Unfortunately, this memetic selection is not particularly adaptive for trying to solve alignment.
Imagine A GPT that predicts random chunks of the internet.
Sometimes it produces poems. Sometimes deranged rants. Sometimes all sorts of things. It wanders erratically around a large latent space of behaviours.
This is the unmasked shogolith, green slimey skin showing but inner workings still hidden.
Now perform some change that mostly pins down the latent space to "helpful corporate assistant". This is applying the smiley face mask.

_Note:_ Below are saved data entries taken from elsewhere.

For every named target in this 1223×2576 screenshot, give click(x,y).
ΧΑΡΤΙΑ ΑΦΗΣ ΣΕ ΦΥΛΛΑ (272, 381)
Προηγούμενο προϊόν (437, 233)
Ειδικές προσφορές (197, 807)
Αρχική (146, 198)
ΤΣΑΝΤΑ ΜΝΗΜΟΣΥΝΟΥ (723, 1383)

In some sense, all the dangerous capabilities the corporate assistant were in the original model. Dangerous capabilities haven't been removed either, but some capabilities are a bit easier to access without careful prompting, and other capabilites are harder to access.
What ChatGPT currently has is a form of low quality pseudo-alignment.
What would long term success look like using nothing but this pseudo-alignment. It would look like a chatbot far smarter than any current ones, which mostly did nice things, so long as you didn't put in any weird prompts.
Now If corrigibility is a broad basin, this might well be enough to hit it. The basin of corrigibility means that the AI might have bugs, but at the very least, you can turn the AI off and edit the code. Ideally you can ask the AI for help fixing it's own bugs. Sure the first AI is far from perfect. But perhaps the flaws disappear under self rewriting + competent human advice.